Imagine a powerful, confident person. What do you notice about their body language? Chances are, they stand up straight, hold their head high, and aren’t afraid to take up space.
According to Amy Cuddy, whose TED talk on the subject of power and body language has been viewed more than 27 million times, the physiological makeup of powerful people leads them to express their dominance and assertiveness through body language. However, Cuddy’s research has revealed that it also works the other way: by taking on a dominant, assertive physical stance, hormonal changes in the body actually cause us to feel more powerful. In other words, you can “fake it ‘til you make it.”
For example, Cuddy had several test subjects adopt either high-power (hands on hips, legs spread apart, head high) or low-power (hunched over, legs crossed, hands touching face or neck) poses for two minutes.
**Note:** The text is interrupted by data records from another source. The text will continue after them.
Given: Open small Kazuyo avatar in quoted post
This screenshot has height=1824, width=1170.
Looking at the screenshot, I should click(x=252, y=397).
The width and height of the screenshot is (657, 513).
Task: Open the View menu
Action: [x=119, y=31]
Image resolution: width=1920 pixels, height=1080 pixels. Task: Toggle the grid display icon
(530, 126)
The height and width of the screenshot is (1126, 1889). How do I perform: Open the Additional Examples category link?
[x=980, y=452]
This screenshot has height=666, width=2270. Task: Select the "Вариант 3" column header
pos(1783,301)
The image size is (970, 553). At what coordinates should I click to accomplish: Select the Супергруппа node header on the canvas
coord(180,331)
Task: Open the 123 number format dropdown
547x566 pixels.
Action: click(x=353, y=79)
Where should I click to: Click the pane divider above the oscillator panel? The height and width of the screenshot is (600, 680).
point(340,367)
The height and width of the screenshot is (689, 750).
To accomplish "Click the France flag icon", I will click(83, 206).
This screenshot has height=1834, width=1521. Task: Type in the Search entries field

The study found that testosterone, the hormone responsible for feelings of dominance, increased by 20 percent in the people who had adopted a high-power pose, and decreased by 10 percent in the people who had adopted a low-power pose. On the other hand, cortisol, the hormone responsible for stress, had decreased by 25 percent for the high-power people, but increased by 15 percent for the low-power people.
So if you’re feeling stressed or insecure, or just want to nail that speech or job interview, let your body shape your mind: try a power pose!